Exercise description:
Return verbatim the lines of the records from the line containing "Where should I" up to and including the line containing "click(125, 13)", and nothing else.

-- start of Items --

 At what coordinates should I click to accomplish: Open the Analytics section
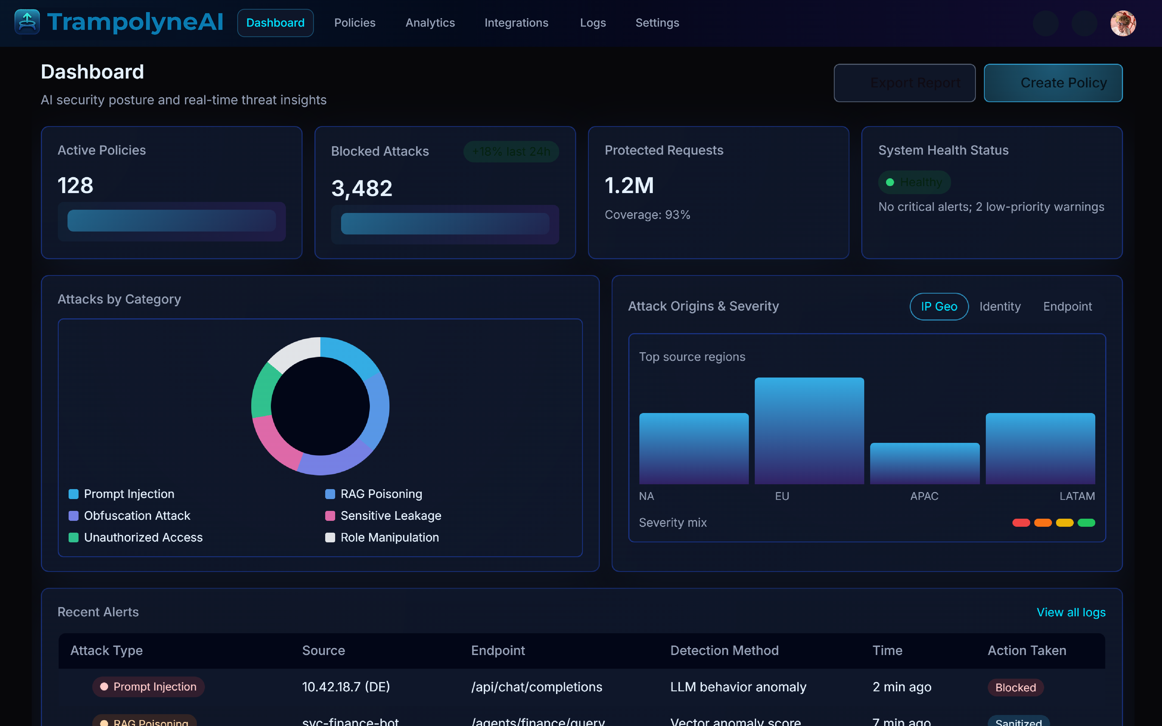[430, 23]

-- end of Items --
-- start of Items --

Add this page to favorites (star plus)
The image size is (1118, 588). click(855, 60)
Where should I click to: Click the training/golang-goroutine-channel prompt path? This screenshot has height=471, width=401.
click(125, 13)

-- end of Items --

Complete response:
Where should I click to: Click the training/golang-goroutine-channel prompt path? This screenshot has height=471, width=401.
click(125, 13)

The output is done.